* _Exercise goal_
What lines in the data below mention the string "give"? Copy them out.

* _Input_
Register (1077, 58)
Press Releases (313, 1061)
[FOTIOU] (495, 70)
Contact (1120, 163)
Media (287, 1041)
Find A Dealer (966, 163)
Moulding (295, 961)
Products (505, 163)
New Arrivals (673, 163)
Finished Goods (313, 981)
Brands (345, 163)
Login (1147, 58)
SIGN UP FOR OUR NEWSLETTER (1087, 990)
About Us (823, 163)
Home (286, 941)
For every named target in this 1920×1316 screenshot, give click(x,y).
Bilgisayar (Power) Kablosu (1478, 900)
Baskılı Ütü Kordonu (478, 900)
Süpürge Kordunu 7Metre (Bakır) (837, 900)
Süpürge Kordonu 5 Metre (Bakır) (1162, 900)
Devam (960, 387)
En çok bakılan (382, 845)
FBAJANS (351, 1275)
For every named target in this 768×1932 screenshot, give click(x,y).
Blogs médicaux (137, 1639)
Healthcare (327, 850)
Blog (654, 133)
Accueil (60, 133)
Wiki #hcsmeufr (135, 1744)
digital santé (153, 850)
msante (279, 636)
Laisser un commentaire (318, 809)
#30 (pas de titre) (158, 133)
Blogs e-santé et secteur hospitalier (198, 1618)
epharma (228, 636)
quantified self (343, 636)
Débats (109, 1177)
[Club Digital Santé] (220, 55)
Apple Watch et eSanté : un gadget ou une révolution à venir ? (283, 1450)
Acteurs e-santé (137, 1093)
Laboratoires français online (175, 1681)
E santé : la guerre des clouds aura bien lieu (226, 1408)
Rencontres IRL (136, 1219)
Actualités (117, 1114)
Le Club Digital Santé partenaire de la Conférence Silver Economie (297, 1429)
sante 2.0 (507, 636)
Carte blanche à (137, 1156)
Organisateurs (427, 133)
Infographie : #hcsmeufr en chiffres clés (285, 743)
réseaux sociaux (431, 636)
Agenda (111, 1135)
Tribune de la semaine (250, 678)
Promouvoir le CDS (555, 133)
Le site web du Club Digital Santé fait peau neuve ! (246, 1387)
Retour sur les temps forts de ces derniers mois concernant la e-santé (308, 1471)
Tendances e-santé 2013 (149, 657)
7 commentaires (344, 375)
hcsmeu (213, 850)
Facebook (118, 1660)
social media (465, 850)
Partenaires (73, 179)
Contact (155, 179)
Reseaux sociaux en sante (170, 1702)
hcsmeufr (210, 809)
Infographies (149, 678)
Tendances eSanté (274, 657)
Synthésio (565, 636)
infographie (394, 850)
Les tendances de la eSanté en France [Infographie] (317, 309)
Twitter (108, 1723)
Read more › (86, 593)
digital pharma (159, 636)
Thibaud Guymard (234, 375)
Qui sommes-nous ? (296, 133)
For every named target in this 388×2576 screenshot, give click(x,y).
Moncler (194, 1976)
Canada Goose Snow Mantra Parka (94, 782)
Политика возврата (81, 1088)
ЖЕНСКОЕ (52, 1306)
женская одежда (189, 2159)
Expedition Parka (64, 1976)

* _Exercise solution_
For every named target in this 1920×1316 screenshot, give click(x,y).
For every named target in this 768×1932 screenshot, give click(x,y).
For every named target in this 388×2576 screenshot, give click(x,y).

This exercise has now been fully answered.